Swedish court to hear young people’s climate lawsuit against the state

Three hundred young people including activist Greta Thunberg will get to make their case after a Swedish court agreed to hear their lawsuit accusing the state of climate inaction.

Swedish court to hear young people's climate lawsuit against the state

The lawsuit, the first of its kind in the Scandinavian country, was originally filed in November 2022 by the organisation Aurora.

It argued the state “needs to do its fair share of the global work to limit global warming to 1.5 degrees Celsius compared to pre-industrial levels”.

In its lawsuit, the group demanded the state take action to limit climate-heating greenhouse gas emissions and examine just how far it could reduce them within the limits of what is “technically and economically feasible in Sweden”.

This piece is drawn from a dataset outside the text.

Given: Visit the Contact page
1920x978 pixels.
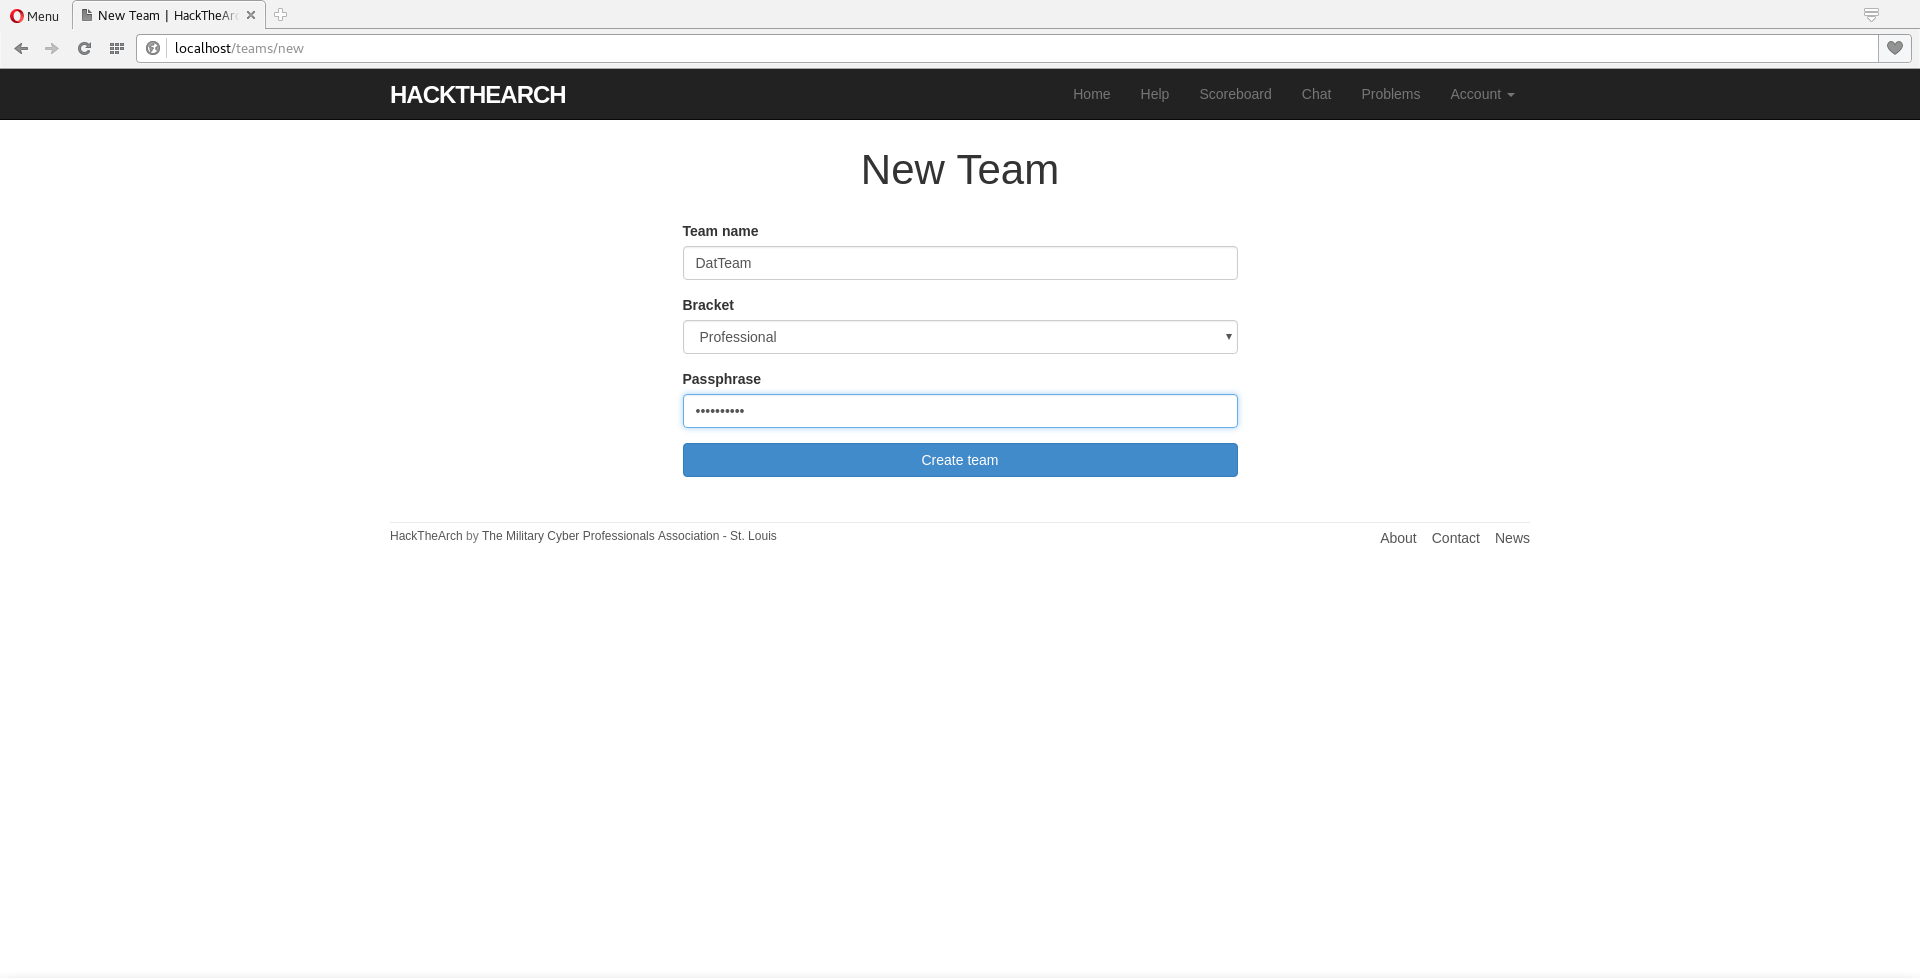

The Nacka district court said it had given the state three months to respond to the lawsuit and that, depending on the parties’ pleas and positions, the case could either be taken to trial or handled through written procedure.

“At present, the district court cannot give a forecast as to when the case may be finalised or when it may be necessary to hold hearings in the case,” it said.

Climate activist Thunberg, who was one of the original signatories of the lawsuit, on Monday denounced an “unprecedented betrayal” from those in power after the United Nations’ climate panel warned the world was set to cross the key 1.5-degree global warming limit in about a decade.

She accuses them of living in “denial”.

In recent years, a growing number of organisations and citizens have turned to the courts to criticise what they say is government inaction on the climate.

In December 2019, the Dutch supreme court ordered the government to slash greenhouse gases by at least 25 percent by 2020, in a landmark case brought by an environmental group.

In a similar case in France, more than two million citizens took the French state to court for failing to act against climate change.